Iowa Athletic Department Cuts Budget

Scott DochtermanCorrespondent IApril 8, 2009

IOWA CITY, IOWA - NOVEMBER 8: The Iowa Hawkeyes take the field as they take on the Penn State Nittany Lions at Kinnick Stadium on November 8, 2008 in Iowa City, Iowa. Iowa defeated Penn State  24-23. (Photo by David Purdy/Getty Images)

IOWA CITY—Iowa Athletics Director Gary Barta has told coaches and administrators to trim their budgets for the upcoming 2010 fiscal year.

“If our revenue is going to be down, and we anticipate it could be, then our expenses have to go down because we’re self-sustaining,” Barta said.

Barta and his staff have not targeted specific areas, and everything is up for evaluation—except the sports themselves.

“We’re not considering cutting any sports at this time,” he said.

Budget cutting likely will involve travel and scheduling, the most visible expense outside of coaching. Iowa’s athletics department spent more than $4.2 million in travel during the 2008 fiscal year, according to documents provided to The Gazette through the Freedom of Information Act. But that’s a drop of more than $1.1 million from the 2007 fiscal year.

Travel costs often shift like a yo-yo depending on football and basketball schedules. During the 2007 fiscal year, Iowa’s football team spent nearly $2.17 million on travel, then a three-year low. But the men’s and women’s basketball teams saw travel costs soar by more than $360,000 combined, costing the department nearly $5.35 million.
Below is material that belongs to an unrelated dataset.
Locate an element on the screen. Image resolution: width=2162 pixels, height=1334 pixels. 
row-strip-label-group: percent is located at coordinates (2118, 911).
“I’m not a micromanager in general, not just in budgets, but in all things,” Barta said. “I’ve asked every unit, whether it’s a coach for a sport or any other area in our department, and I’ve said, ‘We need to cut back in anticipation of our revenues being down and where are you going to cut?’ So each unit head, each head coach, each director is coming to me with ideas. I’m letting them come up with the way.

“If they have a particular trip, they think they can still go on—competitively, it’s important to them—but they’ll cut in some other areas, then I leave it up to them as long as we get to the bottom line.”

During a bowl season, the football program generates about 40 percent of the department’s total travel expenses. In recent years the school charters flights to all football road games but Northwestern, Wisconsin, and Iowa State. Lately, Iowa has played those schools in the same school year.

Iowa’s football travel declined steadily for three years following the 2005 fiscal year (2004 football season), when the program spent $2.46 million in travel costs. That figure dipped to $992,265 in fiscal year 2008.

Part of that financial drop was associated with three bus trips (Iowa State, Wisconsin, Northwestern) and not traveling to a bowl game. Football travel costs expect to rise for the 2009 fiscal year because of five regular-season road flights and a bowl trip to Tampa, Fla.

This fall, Iowa football will catch a break in travel costs by busing to Wisconsin and Iowa State, while flying to Penn State, Michigan State and Ohio State. In a Big Ten schedule change, Iowa will host Northwestern for the second straight season.

“Every year you take a look at your conference matchups and, it seems to go every couple of years, the travel goes up and down,” Barta said. “It certainly is this coming year; we look like we’re going to catch a break. We have policies about when we travel to certain areas, when we’ll bus versus when we’ll fly. So we’re doing everything we can to come up with ways to reduce our expenses.”

“By the time you take a large group like that, get them from campus to the airport get there in time to get through screening, go through all the of the security process, you’re almost there anyway.”

Two midrange football locations—Minnesota and Illinois—are taken out of the discussion this year. Iowa doesn’t play at Minnesota until 2009 and doesn’t travel to Illinois until 2012.

Iowa coach Kirk Ferentz has no problem re-evaluating his program’s expenses to help the department weather the tough financial climate.

“I think everybody in the department is being asked—and rightfully so, and reasonably so—to be fiscally responsible and see if there’s something we can do,” Ferentz said. “Times aren’t like they always were, things are different everywhere on every plain. So if there’s something we have to do or can do, we’re going to do that, certainly.”

Like with the football program, fortunate men’s basketball will aid the bottom line this fall. Iowa plays in Kansas City next November in the CBE Classic, and its two non-conference road games are trips to in-state rivals Northern Iowa and Iowa State.

The basketball team will take buses to all three venues, said Jerry Strom, Iowa’s director of men’s basketball operation. Iowa likely will host an ACC opponent in the annual ACC-Big Ten Challenge next year after playing at Boston College last season.

Iowa may alter some of the day trips while competing on the road but it won’t change its policies on student-athlete welfare such as altering meal per diem or stacking more than two athletes to a room, Barta said.

“There are quality control issues to make sure the experience is great for the student-athlete,” Barta said. “But then after that, the coach has discretion.”